Labour party leader Ed Miliband said Barnet Council is at the “pretty extreme end of the Conservative party” during a visit to Mill Hill.

More than 200 people attended the question and answer session, in Hartley Hall, Mill Hill, this morning, at which the Labour leader covered topics, including the NHS, anti-Semitism and the economy.

The Labour leader stressed his priority was to sort the housing crisis out, and said that Barnet Council is “at the extreme end of the Conservative Party”, in response to a question about proposed closures of the borough's libraries.

One woman said she was worried about voting for Andrew Dismore, Labour's parliamentary candidate for Hendon, because Ed Miliband’s “general support for Israel just isn’t there.”

Another audience member, a student at King’s College London, explained that there was rising anti-Semitism and anti-Israel rhetoric across university campuses, and asked what a Labour government would do.
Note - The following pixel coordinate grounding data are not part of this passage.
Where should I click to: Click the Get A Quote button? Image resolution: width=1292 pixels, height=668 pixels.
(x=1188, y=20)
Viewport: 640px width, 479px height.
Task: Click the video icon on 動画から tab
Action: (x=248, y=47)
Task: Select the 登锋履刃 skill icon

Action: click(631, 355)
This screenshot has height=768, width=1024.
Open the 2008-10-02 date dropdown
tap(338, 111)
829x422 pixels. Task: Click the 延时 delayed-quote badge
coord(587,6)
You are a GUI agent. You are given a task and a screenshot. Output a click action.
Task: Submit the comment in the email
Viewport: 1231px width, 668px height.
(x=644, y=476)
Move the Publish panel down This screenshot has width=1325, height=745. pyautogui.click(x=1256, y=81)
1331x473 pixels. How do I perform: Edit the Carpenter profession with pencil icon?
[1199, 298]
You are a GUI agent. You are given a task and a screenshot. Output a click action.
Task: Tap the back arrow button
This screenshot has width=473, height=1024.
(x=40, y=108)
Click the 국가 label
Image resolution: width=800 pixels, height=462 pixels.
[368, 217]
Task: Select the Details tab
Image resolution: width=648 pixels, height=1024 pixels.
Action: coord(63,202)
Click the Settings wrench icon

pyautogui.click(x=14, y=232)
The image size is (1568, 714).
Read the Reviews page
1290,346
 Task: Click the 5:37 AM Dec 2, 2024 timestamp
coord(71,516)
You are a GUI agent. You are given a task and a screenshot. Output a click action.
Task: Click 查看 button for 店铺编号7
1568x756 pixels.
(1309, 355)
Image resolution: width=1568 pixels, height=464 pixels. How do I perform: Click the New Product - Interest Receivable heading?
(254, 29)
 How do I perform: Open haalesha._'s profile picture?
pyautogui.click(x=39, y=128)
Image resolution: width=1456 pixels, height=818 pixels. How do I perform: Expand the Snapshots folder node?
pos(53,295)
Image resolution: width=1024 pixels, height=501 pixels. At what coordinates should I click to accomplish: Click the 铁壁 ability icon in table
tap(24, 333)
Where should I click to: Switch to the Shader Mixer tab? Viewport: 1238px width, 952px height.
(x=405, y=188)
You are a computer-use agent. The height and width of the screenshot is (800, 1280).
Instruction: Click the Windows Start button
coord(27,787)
Mr Miliband pledged his support for Israel, and said: “The thing we have to get across is that scepticism about Israel’s government’s actions is in a totally different category to questioning whether Israel should not be there, or anti-Semitism. I am determined to get that message across to people.”

Speaking about the vote on Palestine last year, Mr Miliband said he was pleased with the position Labour took on it as part of the peace process.

He was also asked whether the announcement by British Gas that it is to cut energy prices by five per cent showed that his proposed energy price freeze would not work.

Mr Miliband said that the cut was “too little and too late.”

He also pledged that he would give councils more of a role in enforcing the minimum wage was paid by employers, and, on the issue of green belt land, said: “There’s lots of brown field land we could use, it’s just developers are sitting on it. I don’t buy the argument we cannot protect the green belt and support housebuilding."